Excerto selecionado »
★ ★ ★ ★

Irreal Portugal

O espaço de discussão pública parece muitas vezes ser uma realidade paralela, um "irreal imaginário", onde a distinção entre valores nominais e valores reais é distorcida e mal compreendida.

Estamos a viver tempos verdadeiramente extraordinários. Desde 2022, Portugal tem registado receitas e lucros recordes em áreas tão diversas como o cinema, o turismo e a banca. Simultaneamente, outras variáveis económicas, como o investimento e a dívida pública, estão também a estabelecer novos recordes. Contudo, frequentemente não é claro se estes “recordes” são reais, isto é, ajustados à inflação, ou meramente nominais (e por isso muitas vezes irrelevantes).

★ ★ ★ ★

Listagem »

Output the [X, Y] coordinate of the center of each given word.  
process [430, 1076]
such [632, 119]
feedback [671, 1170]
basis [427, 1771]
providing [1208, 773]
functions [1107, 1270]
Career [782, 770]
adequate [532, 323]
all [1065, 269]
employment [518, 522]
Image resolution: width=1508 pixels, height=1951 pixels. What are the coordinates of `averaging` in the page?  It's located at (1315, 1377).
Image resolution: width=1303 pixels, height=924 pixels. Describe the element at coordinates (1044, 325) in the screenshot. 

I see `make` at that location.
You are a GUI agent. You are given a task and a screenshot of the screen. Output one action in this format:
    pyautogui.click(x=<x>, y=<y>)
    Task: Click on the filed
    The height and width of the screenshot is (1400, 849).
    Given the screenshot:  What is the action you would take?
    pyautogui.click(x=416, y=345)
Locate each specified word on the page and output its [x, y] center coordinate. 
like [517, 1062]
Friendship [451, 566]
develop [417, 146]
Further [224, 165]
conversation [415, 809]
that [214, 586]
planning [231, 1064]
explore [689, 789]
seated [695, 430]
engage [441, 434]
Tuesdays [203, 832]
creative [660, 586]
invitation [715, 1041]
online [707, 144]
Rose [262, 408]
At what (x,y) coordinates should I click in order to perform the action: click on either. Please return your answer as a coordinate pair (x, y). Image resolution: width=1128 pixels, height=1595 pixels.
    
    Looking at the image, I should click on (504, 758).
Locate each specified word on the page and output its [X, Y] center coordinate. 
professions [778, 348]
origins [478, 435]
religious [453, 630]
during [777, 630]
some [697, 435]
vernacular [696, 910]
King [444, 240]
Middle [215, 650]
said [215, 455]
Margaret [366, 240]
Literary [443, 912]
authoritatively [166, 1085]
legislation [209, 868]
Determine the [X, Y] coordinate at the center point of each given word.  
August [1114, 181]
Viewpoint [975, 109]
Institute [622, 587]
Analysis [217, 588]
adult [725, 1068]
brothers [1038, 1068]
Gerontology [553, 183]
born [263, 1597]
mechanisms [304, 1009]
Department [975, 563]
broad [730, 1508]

★ ★ ★ ★

Lista de tarefas »
(1) Segundo o excerto selecionado, em que áreas Portugal tem registado receitas e lucros recordes desde 2022?
(2) Transcreva do excerto selecionado o trecho que vai de "O espaço de" até "muitas vezes irrelevantes).", inclusive.

Respostas às tarefas »
(1) No cinema, no turismo e na banca.

(2)
O espaço de discussão pública parece muitas vezes ser uma realidade paralela, um "irreal imaginário", onde a distinção entre valores nominais e valores reais é distorcida e mal compreendida.

Estamos a viver tempos verdadeiramente extraordinários. Desde 2022, Portugal tem registado receitas e lucros recordes em áreas tão diversas como o cinema, o turismo e a banca. Simultaneamente, outras variáveis económicas, como o investimento e a dívida pública, estão também a estabelecer novos recordes. Contudo, frequentemente não é claro se estes “recordes” são reais, isto é, ajustados à inflação, ou meramente nominais (e por isso muitas vezes irrelevantes).